Léonce hocha la tête.

— Qu’est-ce qu’il y a ? demanda Kervonan.

— Ça sent le vinaigre tout ça.

Devant le regard mauvais, enfin, l’œil mauvais de Kervonan, il reprit une allure altière et conquérante.

— Ça sent le vinaigre pour les révolutionnaires, je voulais dire.

Léonce tenta de déchiffrer l’expression du visage d’Antoine, s’il en avait une. Cet homme inspirait la crainte, et il savait qu’il ne rechignait pas à tuer s’il le fallait. Il venait d’en avoir la preuve sous ses propres yeux.
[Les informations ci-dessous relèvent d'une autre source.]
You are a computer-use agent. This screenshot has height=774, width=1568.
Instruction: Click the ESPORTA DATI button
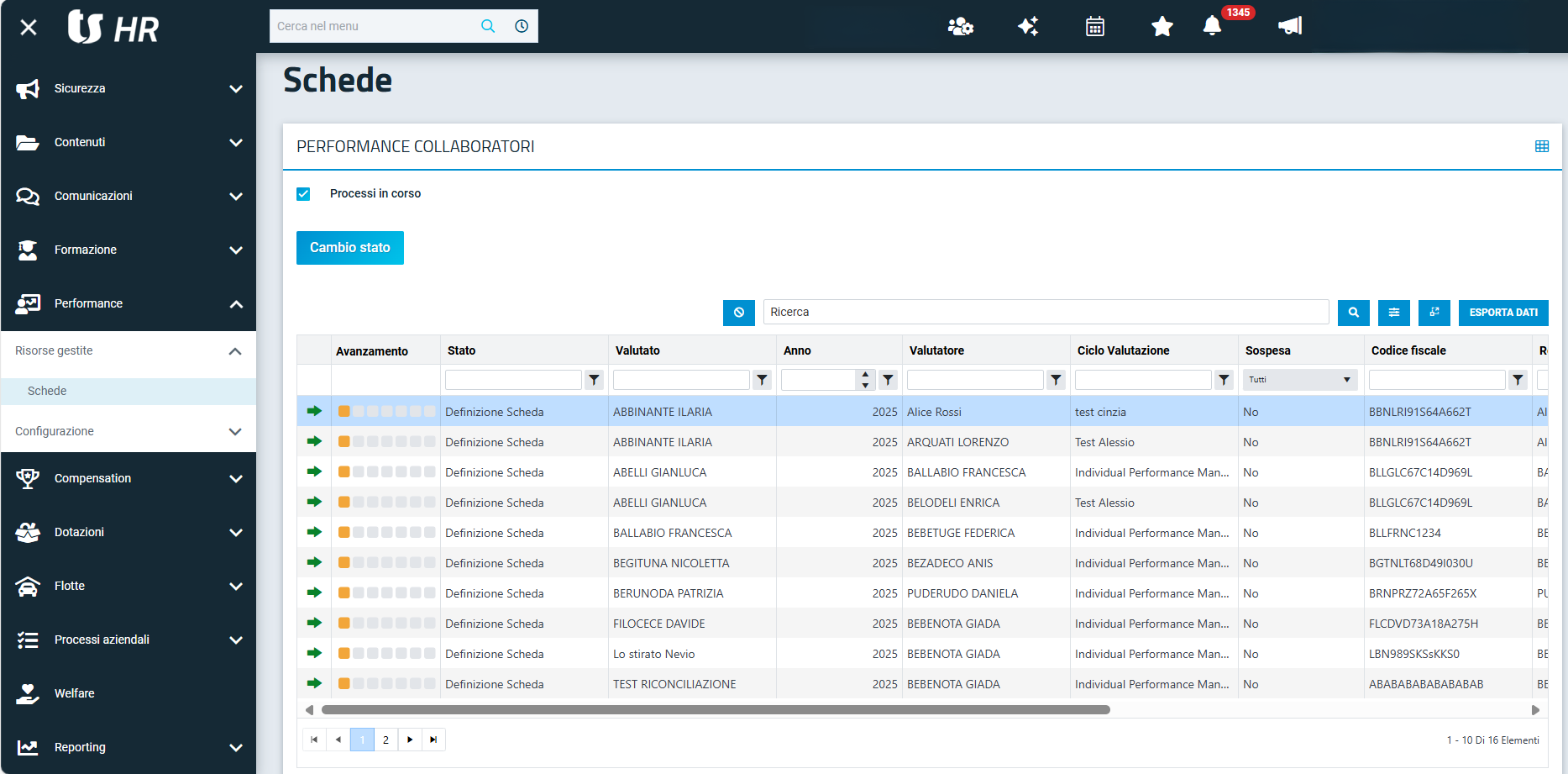(1502, 313)
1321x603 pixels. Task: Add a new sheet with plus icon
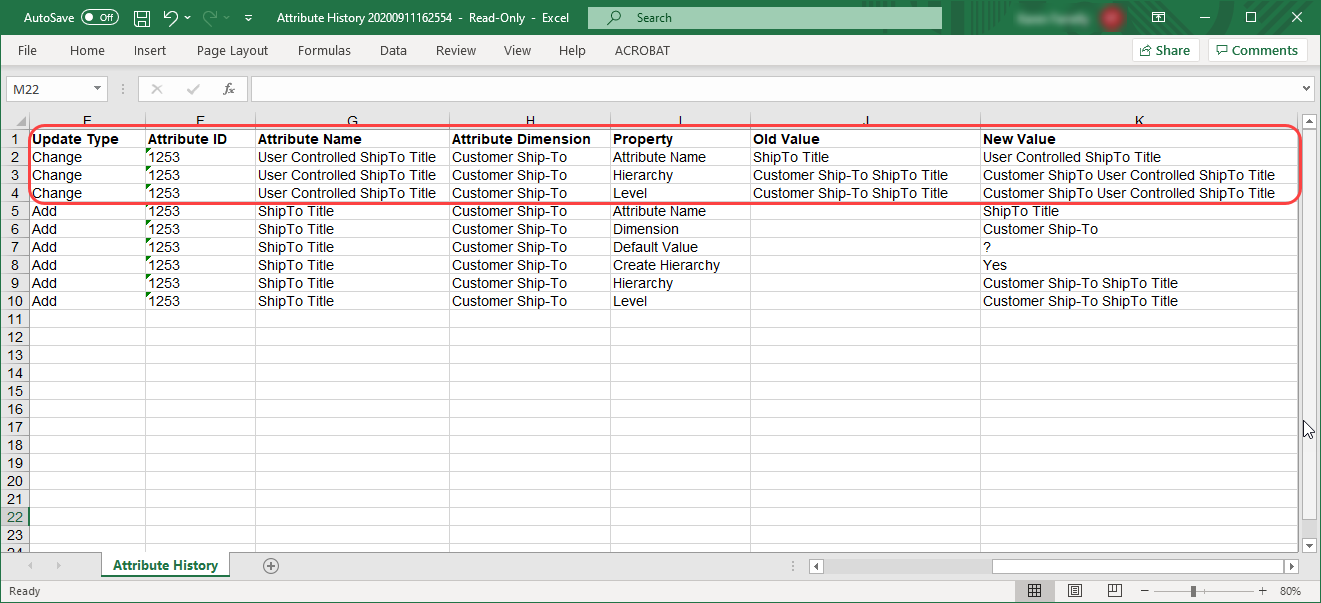(x=270, y=566)
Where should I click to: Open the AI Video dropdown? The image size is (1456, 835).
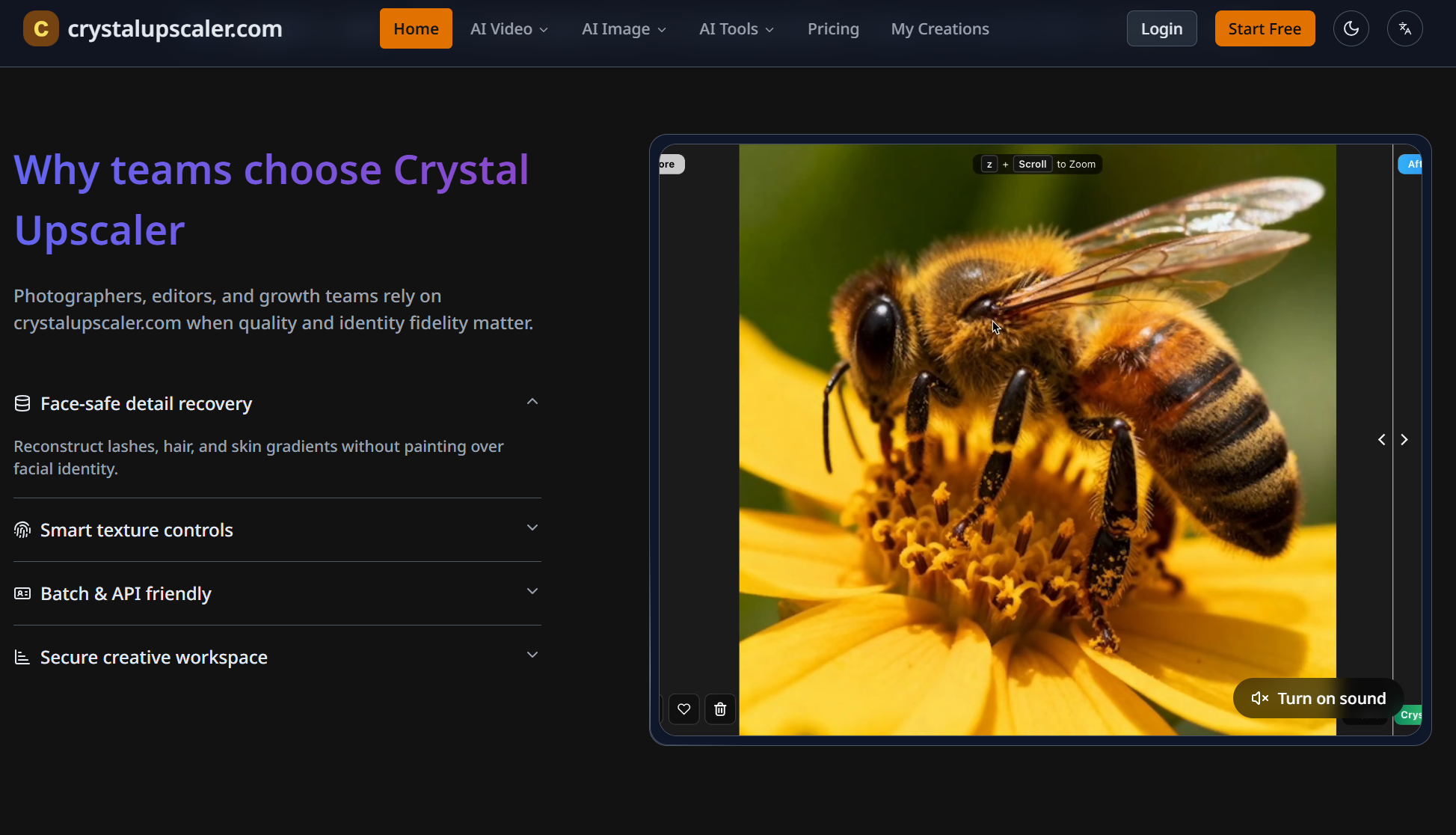click(x=509, y=28)
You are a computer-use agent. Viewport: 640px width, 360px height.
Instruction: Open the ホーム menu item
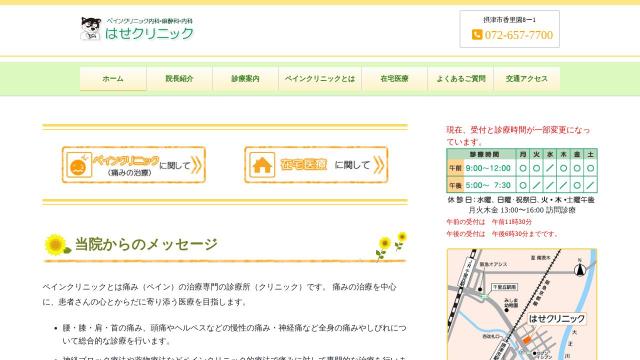click(x=113, y=79)
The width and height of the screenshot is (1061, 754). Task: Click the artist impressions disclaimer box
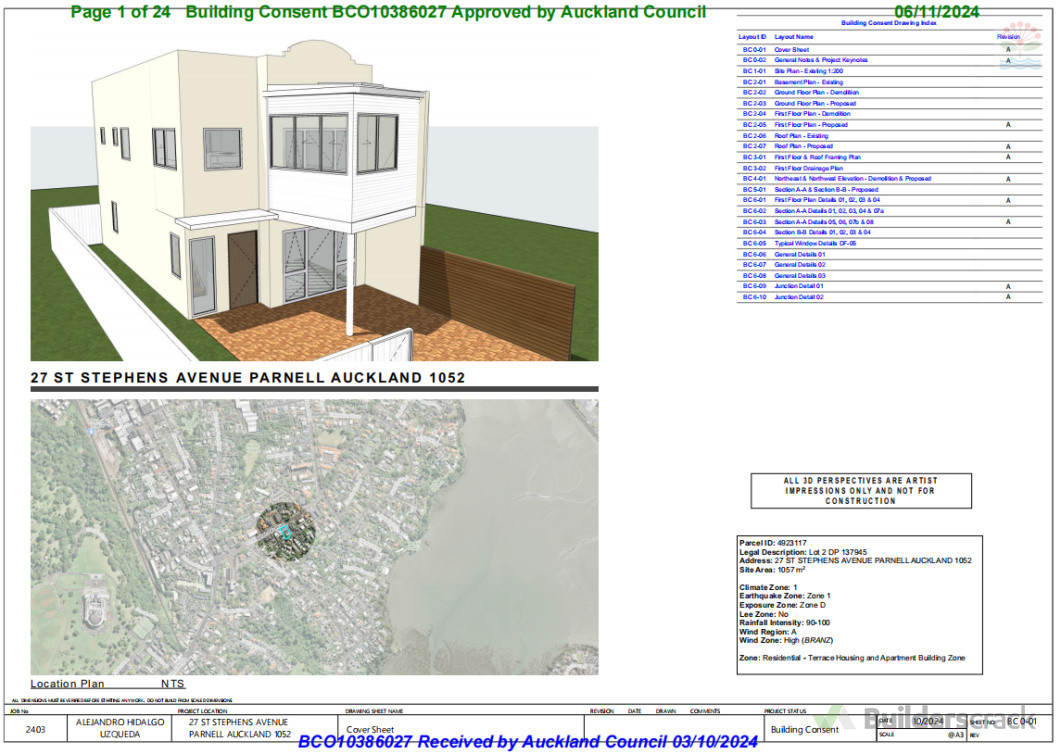tap(860, 491)
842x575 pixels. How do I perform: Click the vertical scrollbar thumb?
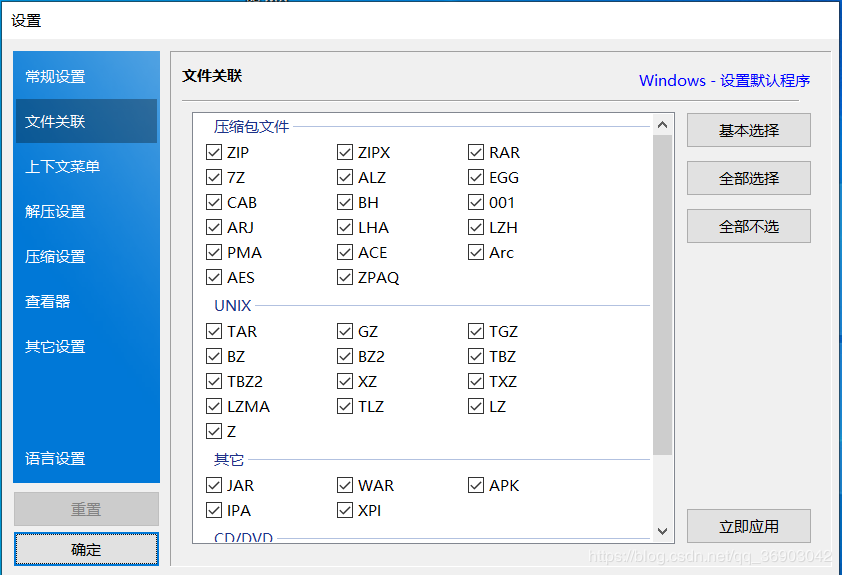click(x=663, y=295)
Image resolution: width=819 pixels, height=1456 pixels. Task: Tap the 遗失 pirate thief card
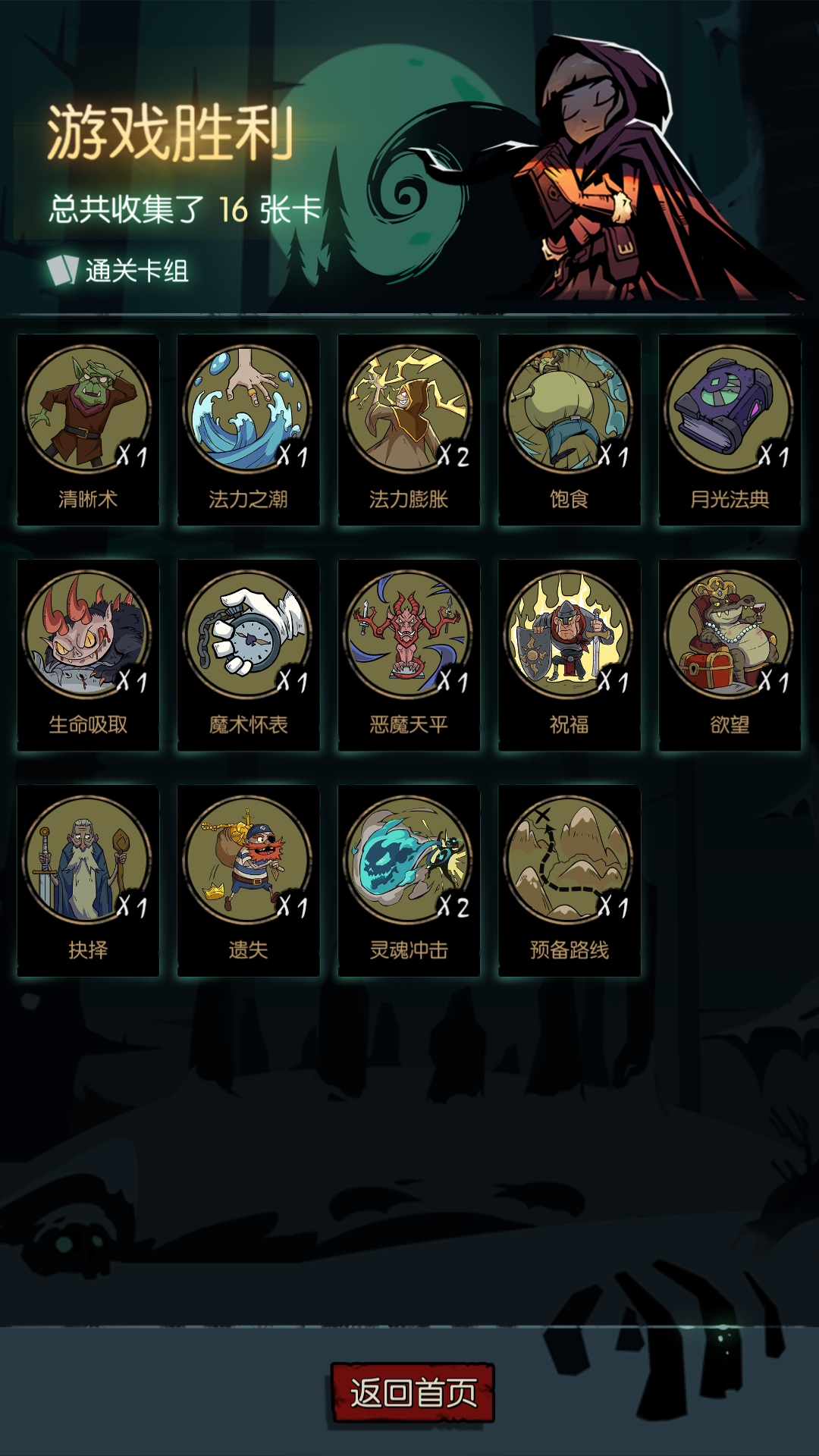248,880
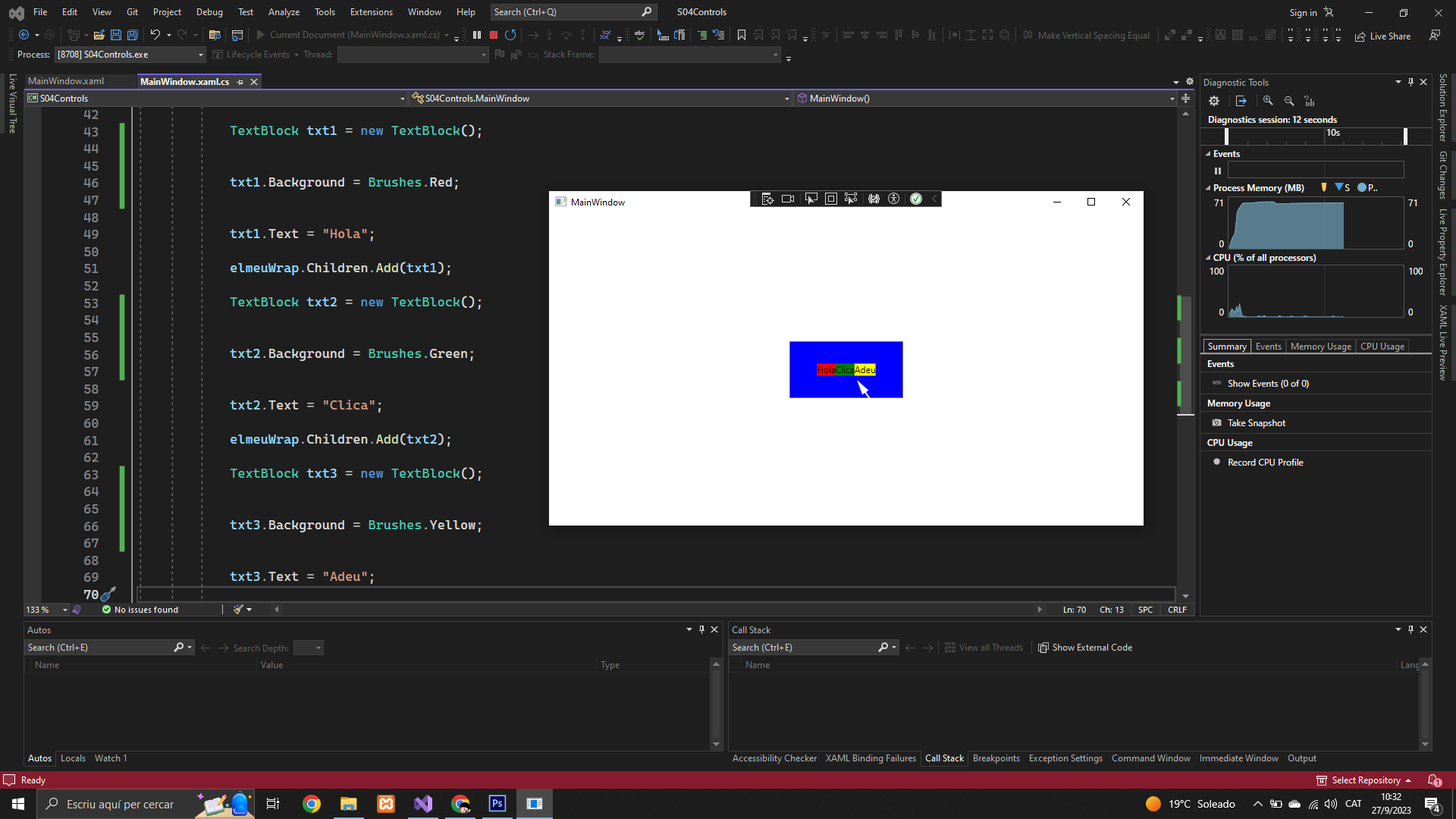
Task: Click the Restart debugging icon
Action: [x=510, y=35]
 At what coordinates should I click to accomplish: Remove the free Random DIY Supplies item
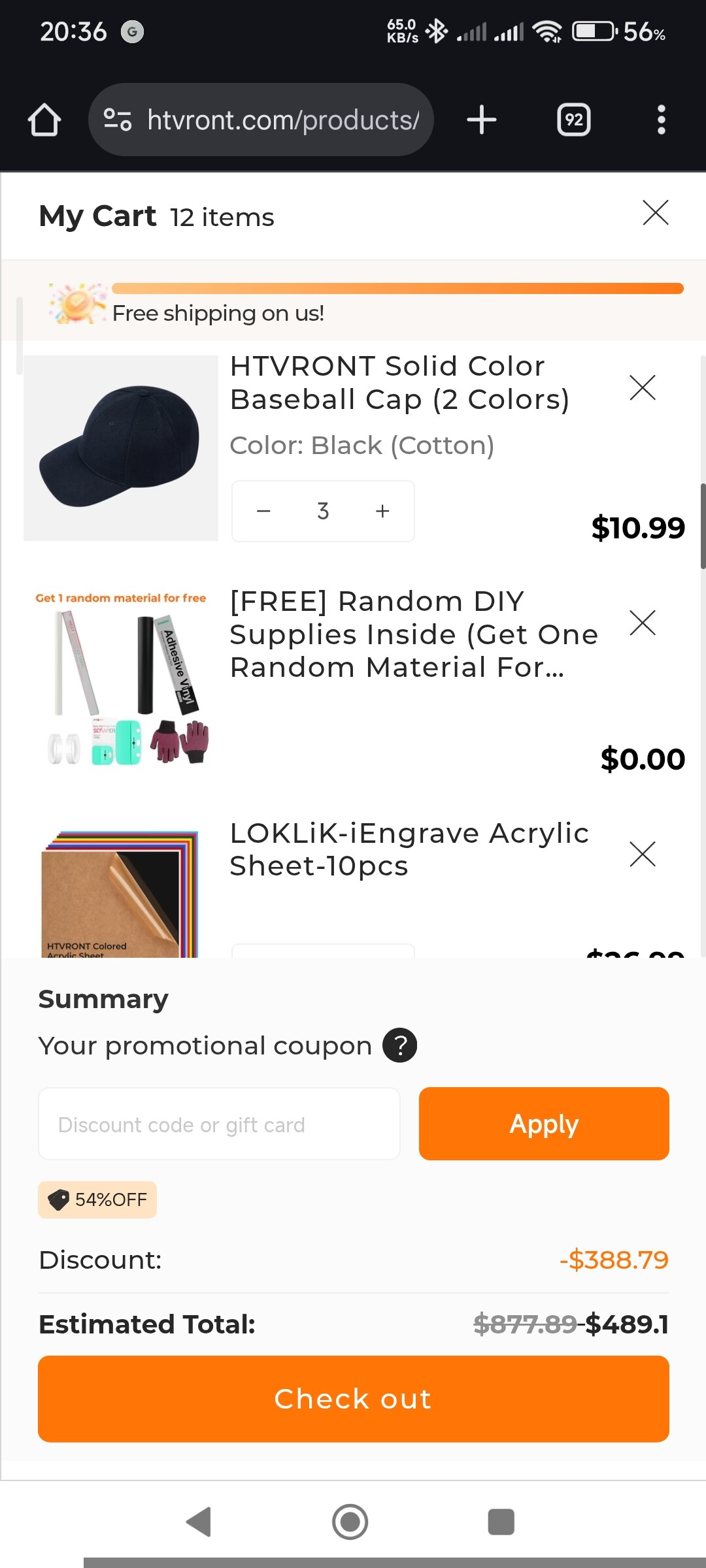(642, 623)
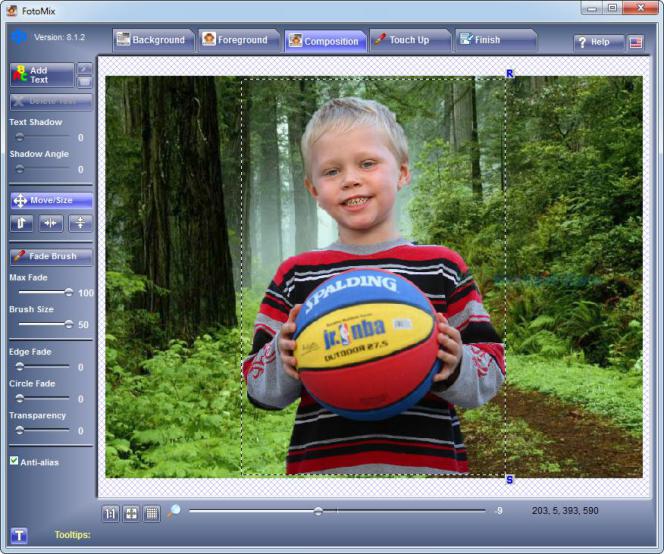Toggle the Anti-alias checkbox
664x554 pixels.
[14, 461]
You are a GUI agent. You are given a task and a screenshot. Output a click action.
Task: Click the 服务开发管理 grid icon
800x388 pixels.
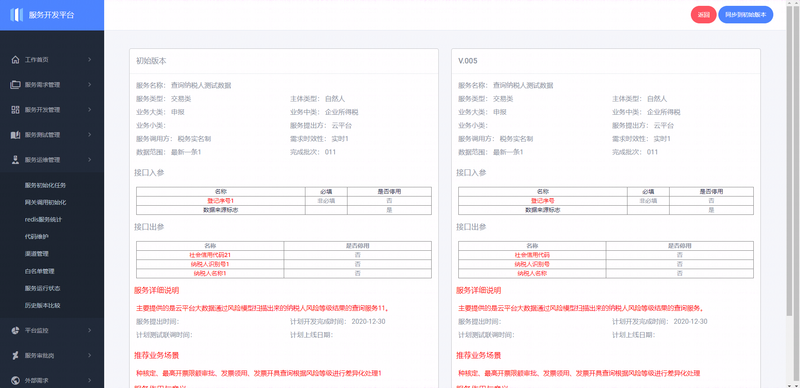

Il pria pour que tous les comités révolutionnaires, de salut public, de surveillance et même des futurs comités en voie de création, mais tout aussi malveillants, ne viennent pas le mêler à cette histoire. Pour l’instant, il s’agissait d’accompagner Antoine de Kervonan, de s’accrocher à lui jusque dans les Côtes-du-Nord, de célébrer leurs adieux et de revenir séance tenante à Saint-Malo près de l’âtre maternel.

La traversée se passa sans anicroche, Léonce tenait fermement la barre du bateau du père Goriau. Du côté de Solidor, ils avaient échappé à une patrouille de soldats du fort d’Alet. À un peu plus de cinq lieues d’ici, la semaine précédente, à Dol et dans sa contrée, une série de batailles entre l’armée vendéenne de La Rochejaquelein et l’armée républicaine sous les ordres de Marceau et de Kléber avait provoqué des milliers de victimes et mis la région en ébullition. On fusillait des deux côtés sans aucune forme de loi. Des réfugiés de l’hétéroclite armée vendéenne, composée de combattants, mais aussi de femmes, d’enfants, de vieillards, se cachaient un peu partout dans les marais de Dol et aux abords du Clos-Poulet pour échapper aux foudres révolutionnaires.

De l’autre côté de la Rance, ils ressentirent comme une forme d’apaisement ; en face d’eux se dressaient les rivages ombrés de Port-Malo et de Port-Solidor qu’ils venaient de quitter quelques minutes auparavant.

— Je peux venir avec toi ? demanda Léonce.

— Je croyais que tu voulais rentrer à Saint-Malo ?

— Oui. Mais maintenant que je suis ici, j’ai l’impression d’être moins sur des braises ardentes.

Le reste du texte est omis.